Sent from Petguide.com Free App


----------



## CT Girl (Nov 17, 2010)

The first step is having your puppy assessed. Purchasing a show quality pet does not mean it will actually turn out to be show quality. I purchased a show quality Aussie. I had spoken with the breeder and was excited about showing. We did show him once, came in second. The breeder reassessed him at that point and told me his pasterns were too long. We were both disappointed but I was always grateful that she was candid with me. She later told me that she would have placed his brother Rocky with me had she had known as he turned out to be a stunner. Fortunately Rocky's owners decided to show him when they understood his potential and he did very well as was later used as a stud. I would not have traded Zack for the world so it all turned out for the best. 

Once you have received truthful feedback from someone knowledgable try and find a mentor who can guide you through the process. I told you Zack's story because in order to show I feel one of the most important things you can do is be receptive to hearing the truth. Even gorgeous dogs have flaws and you need to know and understand these to minimize the flaws and accentuate the positive.


----------



## N2Mischief (Dec 3, 2012)

I bought Misha as "pet quality". Then decided with the breeder to try to show her. Misha has faults but she also has some outstanding qualities. The catch is, are the outstanding qualities going to be enough for a judge to place her even with her faults? I think Misha CAN do well, but I also think it will take a lot longer and more money to finish her. I will also never consider breeding her, I am simply not knowledgeable enough. 

So like CT Girl said, find someone who knows their stuff, who will be brutally honest with you, and have your pup assessed. If you have a wonderful representation of the breed, go for it! I was advised on this forum to take handling classes, buy the proper brushes to grow that coat, buy a show lead, and find a mentor. 

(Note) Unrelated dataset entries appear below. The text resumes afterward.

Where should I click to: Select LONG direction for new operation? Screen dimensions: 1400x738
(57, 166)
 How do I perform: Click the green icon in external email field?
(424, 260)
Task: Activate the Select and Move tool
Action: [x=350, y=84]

I have shown her once so far, in just a puppy match, and it was a blast!


----------



## ArreauStandardPoodle (Sep 1, 2009)

With her white feet, she'd have to be shown UKC. I would suggest reading up about their criteria and having her assessed.


----------



## momtymztu (Mar 27, 2012)

Smurfette's Mom,

What does her breeder say about the potential to show her? Every dog has flaws, none are perfect..just as no person is perfect. The key is what the flaws are and how many there are...definately have her evaluated if you want to show seriously. As was suggested on this forum, I contacted my nearest poodle club...unfortunately it is about 3 hours away but I did find a member breeder in my area who is willing to go over Dusty for me and also help me with his show grooming. I haven't met with her yet, but I plan to this summer. 

Showing UKC is lots of fun, and very beginner friendly. Dusty and I had a great time at our first show a couple months ago. We didn't have any other standard poodles to compete against and we didn't place in the groups, but it was still a lots of fun and a great way to spend the day. Good Luck.


----------



## outwest (May 1, 2011)

Smurfette is super cute, but she would be disqualified in AKC conformation classes for her white feet. You can show her in AKC athletic events like obedience, agility and the like. One of the cutest things I ever saw was a toy poodle competing in agility with little teeny tiny jumps. 

UKC accepts multicolored poodles in conformation and you can have a blast there. She would be considered an "abstract" which is less than 50% white with the remaining any other acceptable color (which she is). I showed my girl UKC. I had so much fun I wanted to try to get an AKC showable puppy next. 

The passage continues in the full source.